- Opening Delimiter -

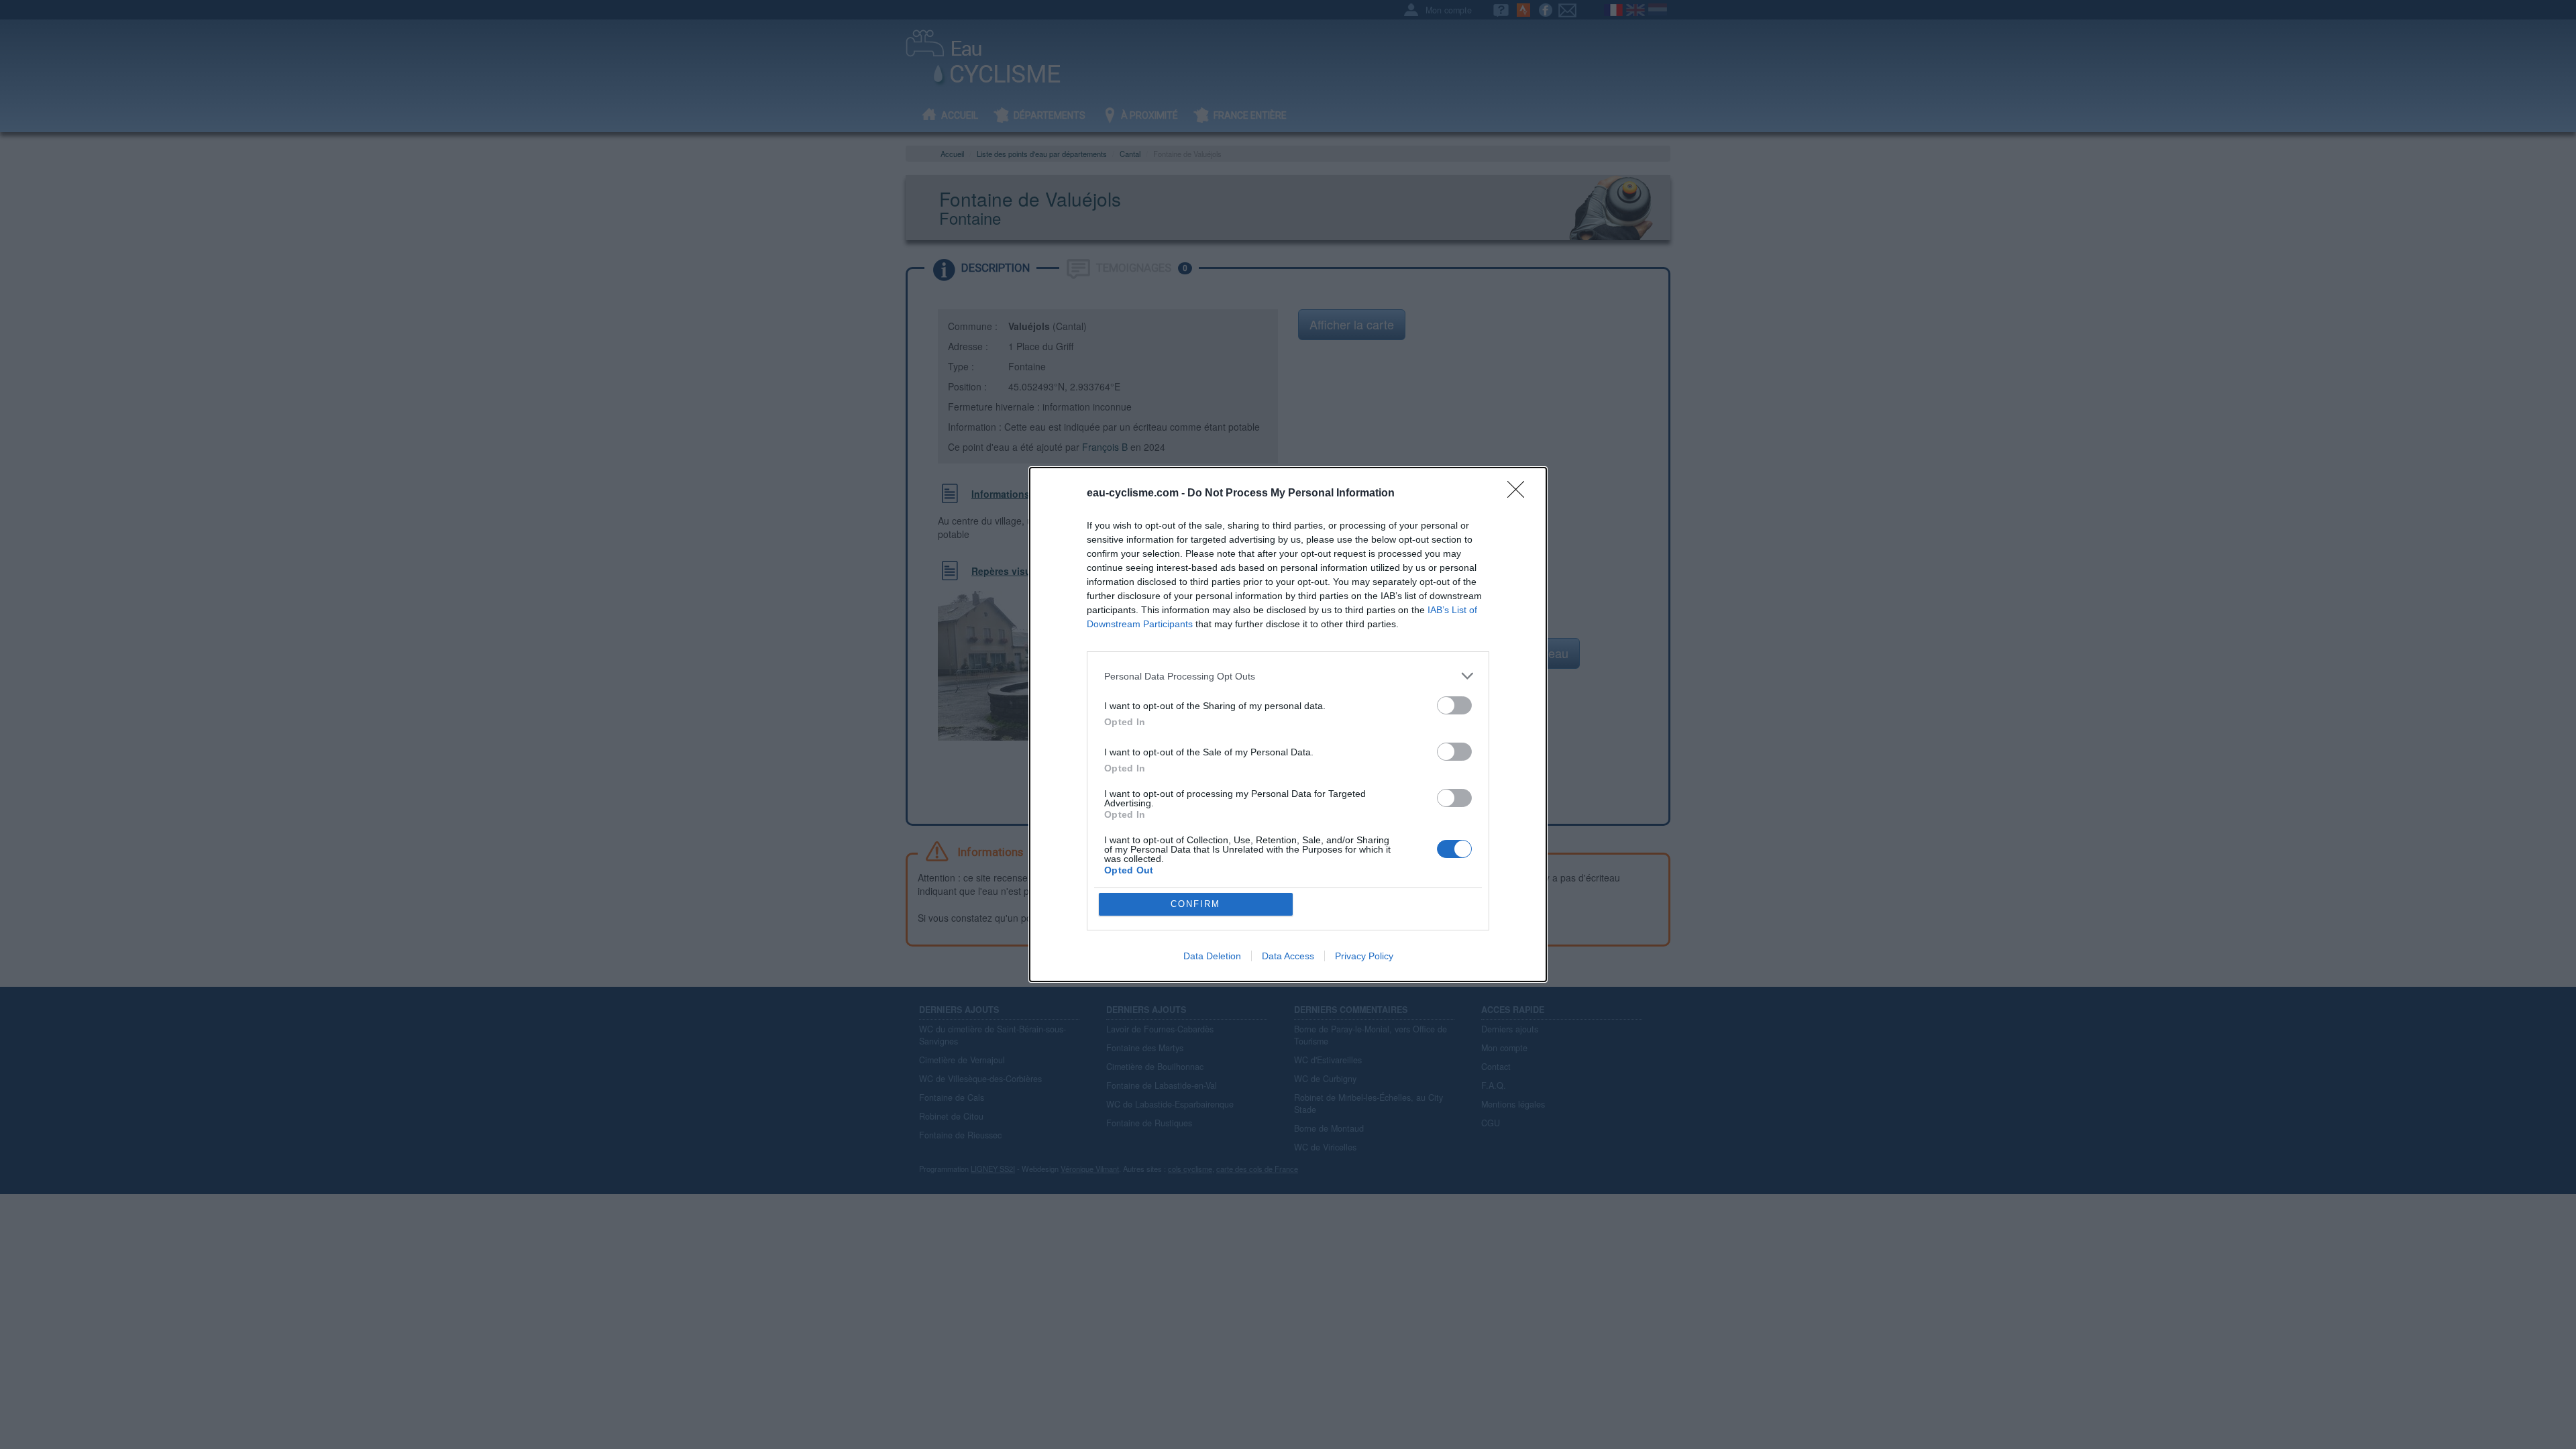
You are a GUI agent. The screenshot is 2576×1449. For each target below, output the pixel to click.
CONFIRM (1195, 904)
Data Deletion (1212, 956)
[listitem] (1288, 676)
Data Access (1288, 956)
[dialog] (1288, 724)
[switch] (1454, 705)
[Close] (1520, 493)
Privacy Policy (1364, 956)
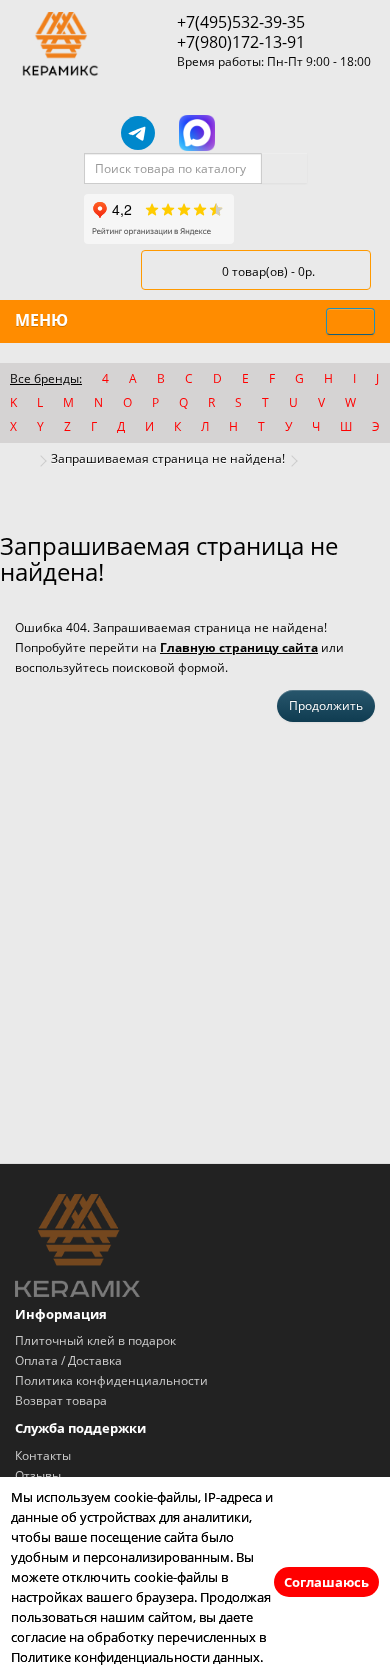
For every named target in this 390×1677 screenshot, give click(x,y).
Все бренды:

- Closing Delimiter -

* _EXERCISE AIM_
Retype all entries exactly as they appear, dropping the images.

* _TASK RESPONSE_
You are a GUI agent. The screenshot is 2576×1449. For each target below, output the pixel to click.
CONFIRM (1195, 904)
Data Deletion (1212, 956)
[listitem] (1288, 676)
Data Access (1288, 956)
[dialog] (1288, 724)
[switch] (1454, 705)
[Close] (1520, 493)
Privacy Policy (1364, 956)
For every named target in this 390×1677 screenshot, give click(x,y).
Все бренды:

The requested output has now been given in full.